Find each row below that contains the string "marker", matching case, and copy those rows in full.

# Start of Records to process

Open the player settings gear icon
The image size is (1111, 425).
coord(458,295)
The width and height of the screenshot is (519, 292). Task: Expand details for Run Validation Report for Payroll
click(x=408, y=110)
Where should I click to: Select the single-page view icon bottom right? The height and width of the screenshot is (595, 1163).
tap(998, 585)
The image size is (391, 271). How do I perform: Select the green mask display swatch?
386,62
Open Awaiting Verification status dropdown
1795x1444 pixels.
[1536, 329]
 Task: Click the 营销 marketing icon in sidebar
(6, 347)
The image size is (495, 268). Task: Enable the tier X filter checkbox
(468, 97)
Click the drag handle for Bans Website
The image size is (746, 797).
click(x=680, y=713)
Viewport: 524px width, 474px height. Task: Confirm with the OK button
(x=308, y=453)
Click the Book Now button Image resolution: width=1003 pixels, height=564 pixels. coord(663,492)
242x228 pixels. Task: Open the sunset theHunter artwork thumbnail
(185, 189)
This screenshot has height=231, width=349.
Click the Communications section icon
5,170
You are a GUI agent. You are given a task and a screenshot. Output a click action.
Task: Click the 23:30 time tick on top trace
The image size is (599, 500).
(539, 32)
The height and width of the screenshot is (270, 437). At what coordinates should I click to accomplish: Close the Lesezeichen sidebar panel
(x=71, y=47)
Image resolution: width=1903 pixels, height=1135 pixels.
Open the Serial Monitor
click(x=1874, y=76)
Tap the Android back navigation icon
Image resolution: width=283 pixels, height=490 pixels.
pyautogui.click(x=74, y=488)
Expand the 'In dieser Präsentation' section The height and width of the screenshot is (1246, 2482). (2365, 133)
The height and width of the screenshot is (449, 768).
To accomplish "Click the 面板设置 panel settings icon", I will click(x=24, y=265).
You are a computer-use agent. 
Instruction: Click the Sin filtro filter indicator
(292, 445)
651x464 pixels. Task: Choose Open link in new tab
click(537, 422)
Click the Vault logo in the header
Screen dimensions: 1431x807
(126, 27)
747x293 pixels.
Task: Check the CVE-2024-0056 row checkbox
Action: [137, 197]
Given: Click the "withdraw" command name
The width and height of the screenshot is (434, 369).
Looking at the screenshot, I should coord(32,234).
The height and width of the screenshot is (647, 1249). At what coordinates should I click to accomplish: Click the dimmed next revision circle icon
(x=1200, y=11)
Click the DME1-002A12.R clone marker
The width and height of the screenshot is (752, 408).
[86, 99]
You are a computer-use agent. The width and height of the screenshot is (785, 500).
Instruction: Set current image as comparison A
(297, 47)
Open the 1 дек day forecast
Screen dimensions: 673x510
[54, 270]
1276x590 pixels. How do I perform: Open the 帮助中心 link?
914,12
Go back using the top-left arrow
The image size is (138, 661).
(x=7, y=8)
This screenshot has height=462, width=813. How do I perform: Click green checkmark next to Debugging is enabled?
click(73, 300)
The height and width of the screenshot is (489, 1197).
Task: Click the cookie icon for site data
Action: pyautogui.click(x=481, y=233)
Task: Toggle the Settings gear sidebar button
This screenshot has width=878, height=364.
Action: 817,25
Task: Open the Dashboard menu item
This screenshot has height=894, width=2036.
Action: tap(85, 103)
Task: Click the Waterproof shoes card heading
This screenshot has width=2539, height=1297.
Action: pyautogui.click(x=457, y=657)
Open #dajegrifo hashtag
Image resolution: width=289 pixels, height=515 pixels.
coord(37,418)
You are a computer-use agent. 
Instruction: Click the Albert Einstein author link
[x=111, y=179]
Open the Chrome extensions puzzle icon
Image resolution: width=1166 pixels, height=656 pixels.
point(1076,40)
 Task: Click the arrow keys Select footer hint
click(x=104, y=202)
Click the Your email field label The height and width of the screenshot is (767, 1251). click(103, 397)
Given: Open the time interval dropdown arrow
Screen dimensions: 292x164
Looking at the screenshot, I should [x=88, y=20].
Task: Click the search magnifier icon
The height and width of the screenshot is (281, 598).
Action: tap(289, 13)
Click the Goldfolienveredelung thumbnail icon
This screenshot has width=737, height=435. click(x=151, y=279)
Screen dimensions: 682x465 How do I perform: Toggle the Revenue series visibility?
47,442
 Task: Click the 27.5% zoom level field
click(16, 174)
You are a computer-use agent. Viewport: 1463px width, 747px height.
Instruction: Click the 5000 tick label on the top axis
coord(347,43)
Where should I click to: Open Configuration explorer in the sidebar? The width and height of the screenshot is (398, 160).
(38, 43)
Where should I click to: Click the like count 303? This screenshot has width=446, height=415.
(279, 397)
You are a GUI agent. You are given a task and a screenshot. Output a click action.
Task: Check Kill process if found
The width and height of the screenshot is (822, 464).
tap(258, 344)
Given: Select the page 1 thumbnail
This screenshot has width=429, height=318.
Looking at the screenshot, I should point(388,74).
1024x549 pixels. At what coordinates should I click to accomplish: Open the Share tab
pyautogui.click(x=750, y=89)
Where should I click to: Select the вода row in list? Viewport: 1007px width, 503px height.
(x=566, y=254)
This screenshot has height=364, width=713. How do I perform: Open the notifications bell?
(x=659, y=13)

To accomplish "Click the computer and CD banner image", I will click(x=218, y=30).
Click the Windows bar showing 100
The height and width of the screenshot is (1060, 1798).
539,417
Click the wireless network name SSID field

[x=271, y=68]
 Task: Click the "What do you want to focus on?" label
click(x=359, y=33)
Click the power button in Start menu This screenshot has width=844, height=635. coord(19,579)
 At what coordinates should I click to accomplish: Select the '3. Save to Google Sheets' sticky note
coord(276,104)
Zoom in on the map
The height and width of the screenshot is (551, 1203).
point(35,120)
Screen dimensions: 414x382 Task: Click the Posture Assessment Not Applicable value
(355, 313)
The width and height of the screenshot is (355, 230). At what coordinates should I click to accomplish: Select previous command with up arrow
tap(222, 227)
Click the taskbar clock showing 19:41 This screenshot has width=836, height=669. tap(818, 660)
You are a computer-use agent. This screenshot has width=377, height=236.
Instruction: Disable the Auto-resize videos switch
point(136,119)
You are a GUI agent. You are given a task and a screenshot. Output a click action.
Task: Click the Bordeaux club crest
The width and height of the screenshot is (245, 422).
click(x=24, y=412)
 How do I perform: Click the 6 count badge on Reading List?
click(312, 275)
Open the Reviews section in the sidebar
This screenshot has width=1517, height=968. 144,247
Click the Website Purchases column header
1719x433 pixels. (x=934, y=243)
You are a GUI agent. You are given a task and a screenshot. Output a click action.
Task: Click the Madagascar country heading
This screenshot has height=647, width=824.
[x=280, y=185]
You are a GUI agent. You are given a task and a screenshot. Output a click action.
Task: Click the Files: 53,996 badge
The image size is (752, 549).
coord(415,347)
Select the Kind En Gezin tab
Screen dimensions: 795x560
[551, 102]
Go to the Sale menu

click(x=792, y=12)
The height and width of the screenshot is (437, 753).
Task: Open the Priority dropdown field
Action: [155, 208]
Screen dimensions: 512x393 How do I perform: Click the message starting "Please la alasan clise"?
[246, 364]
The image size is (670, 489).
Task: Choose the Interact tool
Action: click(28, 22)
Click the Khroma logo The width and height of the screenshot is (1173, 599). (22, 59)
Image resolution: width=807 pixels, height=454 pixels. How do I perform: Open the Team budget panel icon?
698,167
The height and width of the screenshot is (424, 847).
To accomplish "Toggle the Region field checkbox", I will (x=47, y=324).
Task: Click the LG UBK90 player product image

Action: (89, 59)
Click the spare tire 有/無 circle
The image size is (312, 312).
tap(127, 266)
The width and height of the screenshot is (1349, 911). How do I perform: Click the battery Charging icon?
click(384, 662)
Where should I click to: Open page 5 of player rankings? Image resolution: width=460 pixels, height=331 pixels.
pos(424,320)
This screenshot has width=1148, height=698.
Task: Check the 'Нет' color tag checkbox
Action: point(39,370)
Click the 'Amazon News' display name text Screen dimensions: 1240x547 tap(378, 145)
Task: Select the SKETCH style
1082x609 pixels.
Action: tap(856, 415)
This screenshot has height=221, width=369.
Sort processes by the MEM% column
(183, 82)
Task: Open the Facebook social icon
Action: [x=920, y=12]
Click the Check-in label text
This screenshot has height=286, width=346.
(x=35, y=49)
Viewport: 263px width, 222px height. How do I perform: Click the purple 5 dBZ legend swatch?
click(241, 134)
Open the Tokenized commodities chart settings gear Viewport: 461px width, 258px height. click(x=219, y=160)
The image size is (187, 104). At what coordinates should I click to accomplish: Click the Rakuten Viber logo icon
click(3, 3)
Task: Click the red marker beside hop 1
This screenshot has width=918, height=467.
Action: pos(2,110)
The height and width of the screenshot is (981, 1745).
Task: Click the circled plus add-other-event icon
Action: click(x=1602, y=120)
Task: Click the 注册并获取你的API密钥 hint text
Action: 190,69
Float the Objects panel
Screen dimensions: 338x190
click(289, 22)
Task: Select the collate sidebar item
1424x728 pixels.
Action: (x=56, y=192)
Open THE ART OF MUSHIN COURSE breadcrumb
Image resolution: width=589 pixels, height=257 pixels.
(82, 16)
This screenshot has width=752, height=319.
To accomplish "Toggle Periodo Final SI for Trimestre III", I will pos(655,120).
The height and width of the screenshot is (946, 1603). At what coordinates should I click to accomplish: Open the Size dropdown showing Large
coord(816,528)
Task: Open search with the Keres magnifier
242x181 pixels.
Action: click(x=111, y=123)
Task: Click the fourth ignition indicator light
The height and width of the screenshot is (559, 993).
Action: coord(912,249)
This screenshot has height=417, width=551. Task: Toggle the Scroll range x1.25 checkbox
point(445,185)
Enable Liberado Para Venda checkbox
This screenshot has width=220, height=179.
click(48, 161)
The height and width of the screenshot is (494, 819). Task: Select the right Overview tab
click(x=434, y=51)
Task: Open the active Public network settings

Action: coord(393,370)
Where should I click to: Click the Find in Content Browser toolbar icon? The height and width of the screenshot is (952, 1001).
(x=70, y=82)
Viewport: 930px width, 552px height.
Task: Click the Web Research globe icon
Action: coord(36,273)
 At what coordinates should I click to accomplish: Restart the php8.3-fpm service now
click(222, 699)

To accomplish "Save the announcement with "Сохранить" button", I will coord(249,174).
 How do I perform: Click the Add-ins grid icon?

# End of Records to process

Answer to this exercise:
Click the DME1-002A12.R clone marker
Task: Click the red marker beside hop 1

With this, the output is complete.